▸ Problem to solve:
Repeat each record below exactly as it is written.
* * * * * * *
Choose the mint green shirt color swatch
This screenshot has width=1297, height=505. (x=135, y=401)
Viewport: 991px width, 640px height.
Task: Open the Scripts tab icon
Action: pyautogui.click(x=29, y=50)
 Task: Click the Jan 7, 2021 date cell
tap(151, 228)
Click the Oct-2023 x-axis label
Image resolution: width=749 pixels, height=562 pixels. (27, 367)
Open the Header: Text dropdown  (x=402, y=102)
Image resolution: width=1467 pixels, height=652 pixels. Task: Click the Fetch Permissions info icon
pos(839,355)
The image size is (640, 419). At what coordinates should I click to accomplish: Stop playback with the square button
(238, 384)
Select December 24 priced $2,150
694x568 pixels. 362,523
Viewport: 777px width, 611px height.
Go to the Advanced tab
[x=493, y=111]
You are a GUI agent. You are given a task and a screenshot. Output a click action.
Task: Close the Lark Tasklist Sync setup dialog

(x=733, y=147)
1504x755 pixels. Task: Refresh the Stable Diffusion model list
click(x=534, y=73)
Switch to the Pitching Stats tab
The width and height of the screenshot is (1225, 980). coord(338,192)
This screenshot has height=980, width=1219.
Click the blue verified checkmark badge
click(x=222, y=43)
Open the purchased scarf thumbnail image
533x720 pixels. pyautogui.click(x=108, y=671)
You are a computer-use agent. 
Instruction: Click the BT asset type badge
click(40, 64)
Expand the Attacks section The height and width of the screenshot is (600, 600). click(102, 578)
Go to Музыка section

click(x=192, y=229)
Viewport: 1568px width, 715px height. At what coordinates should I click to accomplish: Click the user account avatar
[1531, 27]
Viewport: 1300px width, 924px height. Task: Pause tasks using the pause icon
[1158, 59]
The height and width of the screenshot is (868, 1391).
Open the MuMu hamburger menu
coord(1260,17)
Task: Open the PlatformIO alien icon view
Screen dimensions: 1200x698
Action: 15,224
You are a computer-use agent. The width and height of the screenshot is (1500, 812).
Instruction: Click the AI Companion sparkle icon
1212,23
* * * * * * *
▸ Solution to this exercise:
Choose the mint green shirt color swatch
This screenshot has width=1297, height=505. (x=135, y=401)
Viewport: 991px width, 640px height.
Task: Open the Scripts tab icon
Action: pyautogui.click(x=29, y=50)
 Task: Click the Jan 7, 2021 date cell
tap(151, 228)
Click the Oct-2023 x-axis label
Image resolution: width=749 pixels, height=562 pixels. (27, 367)
Open the Header: Text dropdown  (x=402, y=102)
Image resolution: width=1467 pixels, height=652 pixels. Task: Click the Fetch Permissions info icon
pos(839,355)
The image size is (640, 419). At what coordinates should I click to accomplish: Stop playback with the square button
(238, 384)
Select December 24 priced $2,150
694x568 pixels. 362,523
Viewport: 777px width, 611px height.
Go to the Advanced tab
[x=493, y=111]
You are a GUI agent. You are given a task and a screenshot. Output a click action.
Task: Close the Lark Tasklist Sync setup dialog

(x=733, y=147)
1504x755 pixels. Task: Refresh the Stable Diffusion model list
click(x=534, y=73)
Switch to the Pitching Stats tab
The width and height of the screenshot is (1225, 980). coord(338,192)
This screenshot has height=980, width=1219.
Click the blue verified checkmark badge
click(x=222, y=43)
Open the purchased scarf thumbnail image
533x720 pixels. pyautogui.click(x=108, y=671)
You are a computer-use agent. 
Instruction: Click the BT asset type badge
click(40, 64)
Expand the Attacks section The height and width of the screenshot is (600, 600). click(102, 578)
Go to Музыка section

click(x=192, y=229)
Viewport: 1568px width, 715px height. At what coordinates should I click to accomplish: Click the user account avatar
[1531, 27]
Viewport: 1300px width, 924px height. Task: Pause tasks using the pause icon
[1158, 59]
The height and width of the screenshot is (868, 1391).
Open the MuMu hamburger menu
coord(1260,17)
Task: Open the PlatformIO alien icon view
Screen dimensions: 1200x698
Action: 15,224
You are a computer-use agent. The width and height of the screenshot is (1500, 812).
Instruction: Click the AI Companion sparkle icon
1212,23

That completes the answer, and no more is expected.